Habitant de Saint-Mandé, Nathan*, 24 ans, explique ne pas se sentir visé dans les lieux publics. Il porte toujours en pendentif l'étoile de David et le "Haï" le caractère hébreu qui représente "la vie" ou Dieu. Cet étudiant en droit affirme avoir plutôt affaire avec "un antisémitisme de discours qui se cache derrière l'antisionisme, avec des expressions employées comme 'l'entité sioniste', 'le sémitisme d'état', ou encore 'l'État profond'".

Perçu comme un "colon génocidaire"

"Un antisémitisme qui réactive de vieux clichés antisémites que l'on retrouvait chez le national-socialisme en Allemagne", dénonce-t-il. Jeune militant, il évolue dans les milieux de gauche, où il dit se sentir coller une étiquette dès que l'on apprend sa judéité.

Nathan raconte qu'à chaque discussions sur le conflit israélo-palestinien, il se retrouve contraint de justifier ses positions et de prouver qu'il est "un juif de gauche". "Et si j'ai le malheur de dire ou d'avancer que, peut-être, je pourrais reconnaître l'existence de l'État israélien, je suis aussitôt vu comme un 'colon génocidaire', quand bien même je participe à des manifestations propalestiniennes". Au final, il a le sentiment que son engagement ou ses opinions ne semblent jamais compter. Tout est systématiquement effacé par l'étiquette de "sioniste" qu'on lui colle.

C'est dans ce contexte qu'il a rejoint le collectif Golem, une association créée en novembre 2023 pour porter la voix des juifs de gauche. Nathan dit s'y investir, même si, au fond, il préférerait militer aux côtés de non uifs défendant la lutte contre l'antisémitisme, plutôt que d'avoir "l'obligation de se retrouver avec les siens".

Et, nuance à ses yeux, l'antisémitisme vient aujourd'hui davantage, selon lui, "de Français blancs qui, se croyant révolutionnaires, se comportent de manière antisémite, que de la communauté musulmane qu'on accuse d'être l'un des vecteurs principaux de l'antisémitisme".

Pour Salomé, 28 ans, les difficultés apparaissent surtout lors de nouvelles rencontres. "Depuis la guerre à Gaza, je sens un gros malaise. Avant, on me posait des questions sur le judaïsme et je racontais volontiers mon histoire familiale. Mais aujourd'hui, c'est devenu un tabou. Les gens me demandent si je suis juive après avoir aperçu mon étoile de David en pendentif. Puis ils prennent souvent un air étonné et semblent gênés".

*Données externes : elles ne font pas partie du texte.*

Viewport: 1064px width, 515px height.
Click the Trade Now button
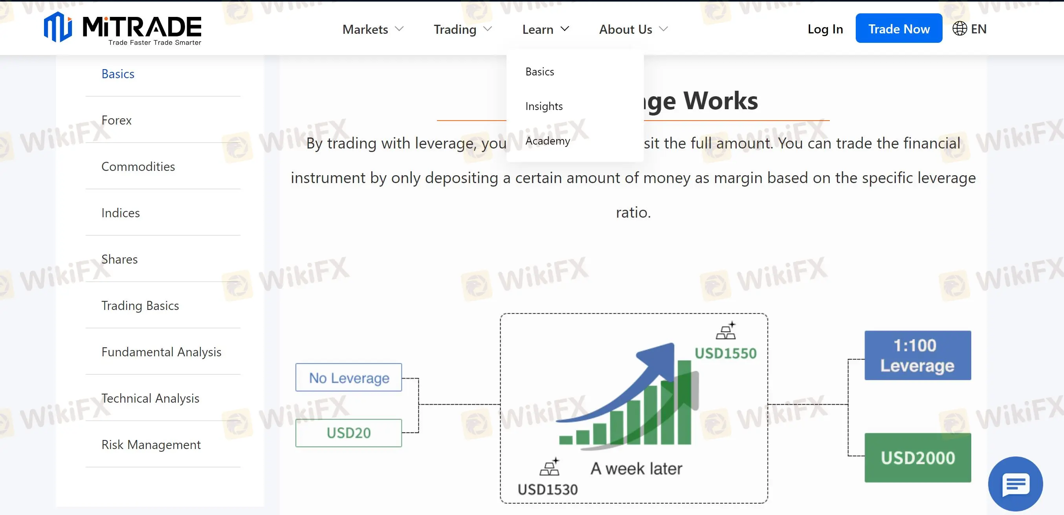click(899, 28)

Dans sa vie amoureuse aussi, le sujet s'impose. Lors de rendez-vous avec des hommes rencontrés sur des applications, la conversation part systématiquement sur le terrain politique pour la "sonder sur le conflit israélo-palestinien". Salomé ressent par ailleurs un éloignement avec une partie de ses amis juifs. "On se parle peu, parce qu'ils se sont affichés pro-Israël et moi propalestinienne. Ils se sentent trahis. Mais, à mes yeux, ce sont eux qui trahissent notre religion, qui est avant tout une religion de paix."

*Le prénom a été changé à la demande de la personne interrogée.